Exercise requirements » Repeat the lines of the material from the start through the line with "point(54,465)", both ends included, exactly as they appear.

Given records »
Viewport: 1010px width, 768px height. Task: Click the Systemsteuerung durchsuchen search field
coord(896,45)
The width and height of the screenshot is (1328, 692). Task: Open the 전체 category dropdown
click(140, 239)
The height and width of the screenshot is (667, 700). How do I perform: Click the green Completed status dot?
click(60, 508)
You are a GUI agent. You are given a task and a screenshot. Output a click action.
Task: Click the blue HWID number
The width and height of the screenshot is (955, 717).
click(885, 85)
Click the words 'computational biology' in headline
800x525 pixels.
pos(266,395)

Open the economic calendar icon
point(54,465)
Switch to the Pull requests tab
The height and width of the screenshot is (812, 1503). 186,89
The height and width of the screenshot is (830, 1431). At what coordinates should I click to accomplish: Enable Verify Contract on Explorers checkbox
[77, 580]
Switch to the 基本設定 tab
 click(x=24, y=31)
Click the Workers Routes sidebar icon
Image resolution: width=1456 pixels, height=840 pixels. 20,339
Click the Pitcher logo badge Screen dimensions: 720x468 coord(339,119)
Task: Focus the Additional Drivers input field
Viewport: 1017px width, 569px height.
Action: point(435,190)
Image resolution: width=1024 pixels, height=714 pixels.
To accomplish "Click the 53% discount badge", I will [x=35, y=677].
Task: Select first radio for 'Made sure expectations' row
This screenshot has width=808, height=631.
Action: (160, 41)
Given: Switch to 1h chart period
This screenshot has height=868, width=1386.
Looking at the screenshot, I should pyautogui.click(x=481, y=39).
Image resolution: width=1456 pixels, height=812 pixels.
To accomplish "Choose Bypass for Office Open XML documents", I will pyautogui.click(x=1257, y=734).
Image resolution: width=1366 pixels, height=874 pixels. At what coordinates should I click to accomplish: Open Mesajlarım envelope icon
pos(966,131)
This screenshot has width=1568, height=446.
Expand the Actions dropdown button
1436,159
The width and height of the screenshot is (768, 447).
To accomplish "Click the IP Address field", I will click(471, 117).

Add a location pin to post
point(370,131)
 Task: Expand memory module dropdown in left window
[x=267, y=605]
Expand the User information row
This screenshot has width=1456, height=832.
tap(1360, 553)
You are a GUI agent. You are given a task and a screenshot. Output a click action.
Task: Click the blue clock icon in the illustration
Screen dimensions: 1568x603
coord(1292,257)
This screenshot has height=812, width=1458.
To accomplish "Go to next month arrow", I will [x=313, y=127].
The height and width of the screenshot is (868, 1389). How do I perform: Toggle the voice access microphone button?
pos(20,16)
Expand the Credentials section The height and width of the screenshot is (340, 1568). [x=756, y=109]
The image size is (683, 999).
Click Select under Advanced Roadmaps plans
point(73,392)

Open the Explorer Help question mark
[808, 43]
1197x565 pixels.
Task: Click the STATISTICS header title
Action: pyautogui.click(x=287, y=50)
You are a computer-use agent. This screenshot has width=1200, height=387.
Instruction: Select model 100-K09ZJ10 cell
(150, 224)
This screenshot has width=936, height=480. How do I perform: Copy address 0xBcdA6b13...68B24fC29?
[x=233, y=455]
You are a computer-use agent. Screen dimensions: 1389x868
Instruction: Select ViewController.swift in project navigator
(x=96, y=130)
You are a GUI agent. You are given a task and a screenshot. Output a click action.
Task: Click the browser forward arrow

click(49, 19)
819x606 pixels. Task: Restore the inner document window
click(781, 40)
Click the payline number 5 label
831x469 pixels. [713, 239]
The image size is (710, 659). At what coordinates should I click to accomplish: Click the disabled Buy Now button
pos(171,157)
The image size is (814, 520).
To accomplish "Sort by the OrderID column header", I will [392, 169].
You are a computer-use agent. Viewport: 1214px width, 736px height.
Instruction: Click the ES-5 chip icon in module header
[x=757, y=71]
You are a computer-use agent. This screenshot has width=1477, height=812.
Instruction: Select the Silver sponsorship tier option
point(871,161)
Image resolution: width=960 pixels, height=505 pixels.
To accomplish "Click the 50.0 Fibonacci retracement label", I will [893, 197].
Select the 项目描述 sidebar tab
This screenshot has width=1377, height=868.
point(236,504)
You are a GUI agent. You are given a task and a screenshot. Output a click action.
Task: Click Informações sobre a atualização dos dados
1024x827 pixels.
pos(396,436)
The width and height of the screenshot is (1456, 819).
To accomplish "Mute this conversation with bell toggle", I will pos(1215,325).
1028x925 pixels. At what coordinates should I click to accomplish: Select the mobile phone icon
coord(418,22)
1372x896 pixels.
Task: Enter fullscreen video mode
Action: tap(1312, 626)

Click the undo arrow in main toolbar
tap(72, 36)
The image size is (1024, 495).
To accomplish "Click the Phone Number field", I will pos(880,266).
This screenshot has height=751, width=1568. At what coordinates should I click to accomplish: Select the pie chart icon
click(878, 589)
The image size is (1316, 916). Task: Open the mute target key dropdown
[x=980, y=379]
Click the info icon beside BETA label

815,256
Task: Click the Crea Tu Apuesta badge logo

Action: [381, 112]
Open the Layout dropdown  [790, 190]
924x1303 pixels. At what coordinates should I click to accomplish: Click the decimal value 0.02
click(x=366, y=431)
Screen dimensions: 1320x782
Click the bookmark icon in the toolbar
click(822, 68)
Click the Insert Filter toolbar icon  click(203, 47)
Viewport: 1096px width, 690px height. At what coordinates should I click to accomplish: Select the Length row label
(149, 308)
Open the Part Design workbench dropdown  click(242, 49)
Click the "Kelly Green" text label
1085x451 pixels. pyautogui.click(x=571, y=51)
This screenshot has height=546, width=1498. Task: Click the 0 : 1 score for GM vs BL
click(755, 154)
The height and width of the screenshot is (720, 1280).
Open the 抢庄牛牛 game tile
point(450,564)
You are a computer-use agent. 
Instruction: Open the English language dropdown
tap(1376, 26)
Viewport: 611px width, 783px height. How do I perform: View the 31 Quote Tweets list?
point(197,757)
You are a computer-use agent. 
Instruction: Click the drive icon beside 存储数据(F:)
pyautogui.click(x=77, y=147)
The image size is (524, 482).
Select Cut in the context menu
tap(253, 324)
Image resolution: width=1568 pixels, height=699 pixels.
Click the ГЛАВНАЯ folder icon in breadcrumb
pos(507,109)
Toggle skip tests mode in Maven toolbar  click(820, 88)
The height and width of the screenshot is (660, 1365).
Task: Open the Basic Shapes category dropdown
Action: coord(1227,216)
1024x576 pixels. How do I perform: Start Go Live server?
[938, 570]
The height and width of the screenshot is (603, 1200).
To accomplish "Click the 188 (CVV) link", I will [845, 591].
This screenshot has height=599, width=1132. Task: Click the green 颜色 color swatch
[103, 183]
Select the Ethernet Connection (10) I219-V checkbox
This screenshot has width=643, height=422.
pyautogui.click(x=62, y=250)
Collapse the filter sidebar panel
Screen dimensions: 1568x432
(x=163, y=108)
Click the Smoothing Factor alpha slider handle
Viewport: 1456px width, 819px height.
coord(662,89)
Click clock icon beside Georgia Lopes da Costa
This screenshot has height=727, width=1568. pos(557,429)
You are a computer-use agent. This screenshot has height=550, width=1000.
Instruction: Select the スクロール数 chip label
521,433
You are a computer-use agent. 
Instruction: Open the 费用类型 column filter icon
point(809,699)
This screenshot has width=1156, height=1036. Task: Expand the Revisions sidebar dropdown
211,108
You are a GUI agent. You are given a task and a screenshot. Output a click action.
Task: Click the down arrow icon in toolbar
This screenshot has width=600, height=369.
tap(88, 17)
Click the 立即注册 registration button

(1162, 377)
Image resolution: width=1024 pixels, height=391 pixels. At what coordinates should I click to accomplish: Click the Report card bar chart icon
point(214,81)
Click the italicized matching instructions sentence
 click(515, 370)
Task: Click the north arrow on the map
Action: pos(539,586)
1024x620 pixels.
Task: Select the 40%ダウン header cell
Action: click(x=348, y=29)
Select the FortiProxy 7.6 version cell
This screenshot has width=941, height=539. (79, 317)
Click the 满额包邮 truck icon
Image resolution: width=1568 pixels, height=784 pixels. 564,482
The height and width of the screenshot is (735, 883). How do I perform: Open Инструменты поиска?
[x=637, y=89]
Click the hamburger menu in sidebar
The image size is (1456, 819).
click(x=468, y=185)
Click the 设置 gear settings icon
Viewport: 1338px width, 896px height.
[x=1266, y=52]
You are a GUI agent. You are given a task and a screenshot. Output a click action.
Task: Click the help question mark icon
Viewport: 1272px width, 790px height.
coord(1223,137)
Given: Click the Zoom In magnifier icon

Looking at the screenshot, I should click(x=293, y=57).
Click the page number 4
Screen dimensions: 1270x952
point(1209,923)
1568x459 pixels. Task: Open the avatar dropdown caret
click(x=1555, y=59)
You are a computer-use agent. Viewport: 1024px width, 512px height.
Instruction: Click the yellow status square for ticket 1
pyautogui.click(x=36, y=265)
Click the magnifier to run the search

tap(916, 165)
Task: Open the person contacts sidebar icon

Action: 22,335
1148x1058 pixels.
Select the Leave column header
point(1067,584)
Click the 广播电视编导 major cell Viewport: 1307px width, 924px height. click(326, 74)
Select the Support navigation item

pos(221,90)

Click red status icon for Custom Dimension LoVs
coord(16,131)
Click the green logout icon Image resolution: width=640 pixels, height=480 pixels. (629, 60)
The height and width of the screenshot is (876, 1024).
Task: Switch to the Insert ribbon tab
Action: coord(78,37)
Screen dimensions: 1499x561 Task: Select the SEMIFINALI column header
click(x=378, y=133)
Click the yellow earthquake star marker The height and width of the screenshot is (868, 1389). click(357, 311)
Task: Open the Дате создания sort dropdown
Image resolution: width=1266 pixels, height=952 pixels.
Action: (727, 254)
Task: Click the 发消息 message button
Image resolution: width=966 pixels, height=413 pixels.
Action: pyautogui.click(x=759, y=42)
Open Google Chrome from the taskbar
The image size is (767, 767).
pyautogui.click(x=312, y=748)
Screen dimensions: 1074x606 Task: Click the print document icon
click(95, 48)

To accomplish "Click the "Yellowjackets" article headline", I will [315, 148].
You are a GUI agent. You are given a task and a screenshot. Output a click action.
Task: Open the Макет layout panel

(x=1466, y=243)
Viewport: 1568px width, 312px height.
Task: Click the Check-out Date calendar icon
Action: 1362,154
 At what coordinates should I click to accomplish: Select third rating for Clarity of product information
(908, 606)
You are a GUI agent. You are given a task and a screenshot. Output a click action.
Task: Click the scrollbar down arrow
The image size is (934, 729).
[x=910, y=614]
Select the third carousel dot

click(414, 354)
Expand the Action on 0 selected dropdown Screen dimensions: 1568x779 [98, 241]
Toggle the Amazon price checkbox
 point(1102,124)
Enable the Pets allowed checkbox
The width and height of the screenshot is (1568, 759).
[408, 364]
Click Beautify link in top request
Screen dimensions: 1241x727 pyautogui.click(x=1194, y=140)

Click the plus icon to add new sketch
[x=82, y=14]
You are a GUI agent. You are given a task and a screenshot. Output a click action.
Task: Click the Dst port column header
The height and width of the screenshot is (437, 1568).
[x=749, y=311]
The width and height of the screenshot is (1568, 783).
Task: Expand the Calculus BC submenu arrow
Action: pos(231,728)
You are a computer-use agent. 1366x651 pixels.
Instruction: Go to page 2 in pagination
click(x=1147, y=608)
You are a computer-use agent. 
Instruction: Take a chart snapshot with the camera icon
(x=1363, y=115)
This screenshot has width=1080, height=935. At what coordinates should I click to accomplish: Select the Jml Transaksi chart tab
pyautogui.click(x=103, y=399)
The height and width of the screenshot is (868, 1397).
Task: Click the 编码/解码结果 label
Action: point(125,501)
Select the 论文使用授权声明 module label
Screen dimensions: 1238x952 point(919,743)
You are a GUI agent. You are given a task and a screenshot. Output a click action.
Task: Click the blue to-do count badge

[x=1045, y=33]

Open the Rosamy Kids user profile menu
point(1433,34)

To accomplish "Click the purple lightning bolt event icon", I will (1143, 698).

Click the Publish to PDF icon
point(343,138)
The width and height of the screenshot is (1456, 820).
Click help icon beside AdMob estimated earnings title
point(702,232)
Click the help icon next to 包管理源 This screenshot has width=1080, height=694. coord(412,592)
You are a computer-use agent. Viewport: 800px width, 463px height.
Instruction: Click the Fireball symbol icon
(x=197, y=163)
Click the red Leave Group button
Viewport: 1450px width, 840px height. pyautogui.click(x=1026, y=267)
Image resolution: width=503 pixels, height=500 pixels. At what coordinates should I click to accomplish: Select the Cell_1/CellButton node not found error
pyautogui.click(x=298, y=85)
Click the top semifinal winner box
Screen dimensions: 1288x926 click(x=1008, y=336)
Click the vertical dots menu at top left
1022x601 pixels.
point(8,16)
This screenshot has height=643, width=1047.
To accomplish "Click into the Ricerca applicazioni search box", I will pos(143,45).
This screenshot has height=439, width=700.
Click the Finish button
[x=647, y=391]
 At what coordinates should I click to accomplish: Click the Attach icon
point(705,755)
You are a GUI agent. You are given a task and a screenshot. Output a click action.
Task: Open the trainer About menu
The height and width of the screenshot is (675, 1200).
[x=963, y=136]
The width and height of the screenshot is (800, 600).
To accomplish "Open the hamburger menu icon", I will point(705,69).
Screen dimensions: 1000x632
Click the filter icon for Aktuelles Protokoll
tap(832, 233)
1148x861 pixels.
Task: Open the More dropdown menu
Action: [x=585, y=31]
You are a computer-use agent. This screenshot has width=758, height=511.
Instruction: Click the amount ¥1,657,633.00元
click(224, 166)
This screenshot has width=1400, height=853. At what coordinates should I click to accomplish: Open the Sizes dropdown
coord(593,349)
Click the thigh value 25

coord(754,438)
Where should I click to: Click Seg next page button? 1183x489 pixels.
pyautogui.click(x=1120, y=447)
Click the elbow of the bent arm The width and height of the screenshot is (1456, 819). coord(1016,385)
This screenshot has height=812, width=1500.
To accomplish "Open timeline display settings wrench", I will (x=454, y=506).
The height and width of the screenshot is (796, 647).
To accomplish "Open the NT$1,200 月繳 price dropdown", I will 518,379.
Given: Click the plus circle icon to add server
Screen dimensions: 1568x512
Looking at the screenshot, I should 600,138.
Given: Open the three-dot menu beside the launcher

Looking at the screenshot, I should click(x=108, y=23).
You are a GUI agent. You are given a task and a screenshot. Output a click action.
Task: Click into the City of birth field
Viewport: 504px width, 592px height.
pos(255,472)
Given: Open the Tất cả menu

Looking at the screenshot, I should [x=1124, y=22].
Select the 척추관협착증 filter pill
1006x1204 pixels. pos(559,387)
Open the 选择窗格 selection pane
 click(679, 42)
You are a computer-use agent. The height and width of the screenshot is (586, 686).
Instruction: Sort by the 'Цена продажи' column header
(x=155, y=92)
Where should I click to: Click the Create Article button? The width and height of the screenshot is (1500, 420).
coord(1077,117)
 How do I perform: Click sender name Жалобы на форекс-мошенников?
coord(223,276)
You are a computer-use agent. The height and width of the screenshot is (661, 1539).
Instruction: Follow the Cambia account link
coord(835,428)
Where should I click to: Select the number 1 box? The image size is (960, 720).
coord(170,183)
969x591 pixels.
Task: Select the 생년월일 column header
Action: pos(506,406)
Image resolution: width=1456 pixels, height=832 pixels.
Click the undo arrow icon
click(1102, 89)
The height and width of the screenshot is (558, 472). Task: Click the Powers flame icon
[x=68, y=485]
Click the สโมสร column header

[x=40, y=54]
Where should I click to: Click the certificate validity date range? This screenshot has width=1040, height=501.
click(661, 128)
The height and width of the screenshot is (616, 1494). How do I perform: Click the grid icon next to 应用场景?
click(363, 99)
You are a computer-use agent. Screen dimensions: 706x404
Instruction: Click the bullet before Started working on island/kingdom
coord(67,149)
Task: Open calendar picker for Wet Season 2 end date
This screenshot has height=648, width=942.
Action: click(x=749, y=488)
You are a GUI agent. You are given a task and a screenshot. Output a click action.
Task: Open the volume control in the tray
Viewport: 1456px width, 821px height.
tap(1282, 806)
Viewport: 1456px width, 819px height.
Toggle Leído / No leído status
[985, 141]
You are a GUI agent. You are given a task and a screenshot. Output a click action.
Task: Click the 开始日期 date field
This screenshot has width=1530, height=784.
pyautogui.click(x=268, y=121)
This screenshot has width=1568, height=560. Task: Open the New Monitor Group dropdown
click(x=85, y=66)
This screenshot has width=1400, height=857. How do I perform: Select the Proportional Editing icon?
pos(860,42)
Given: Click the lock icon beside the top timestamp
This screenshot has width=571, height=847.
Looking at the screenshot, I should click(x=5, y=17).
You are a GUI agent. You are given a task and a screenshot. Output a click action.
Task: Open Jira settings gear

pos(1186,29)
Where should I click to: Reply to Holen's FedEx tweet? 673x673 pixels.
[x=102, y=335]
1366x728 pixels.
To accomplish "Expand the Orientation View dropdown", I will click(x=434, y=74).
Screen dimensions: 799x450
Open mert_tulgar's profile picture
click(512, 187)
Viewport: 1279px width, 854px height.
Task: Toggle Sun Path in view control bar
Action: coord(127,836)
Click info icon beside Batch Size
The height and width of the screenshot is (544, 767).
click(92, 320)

Answer for this exercise »
Viewport: 1010px width, 768px height. Task: Click the Systemsteuerung durchsuchen search field
coord(896,45)
The width and height of the screenshot is (1328, 692). Task: Open the 전체 category dropdown
click(140, 239)
The height and width of the screenshot is (667, 700). How do I perform: Click the green Completed status dot?
click(60, 508)
You are a GUI agent. You are given a task and a screenshot. Output a click action.
Task: Click the blue HWID number
The width and height of the screenshot is (955, 717).
click(885, 85)
Click the words 'computational biology' in headline
800x525 pixels.
pos(266,395)

Open the economic calendar icon
point(54,465)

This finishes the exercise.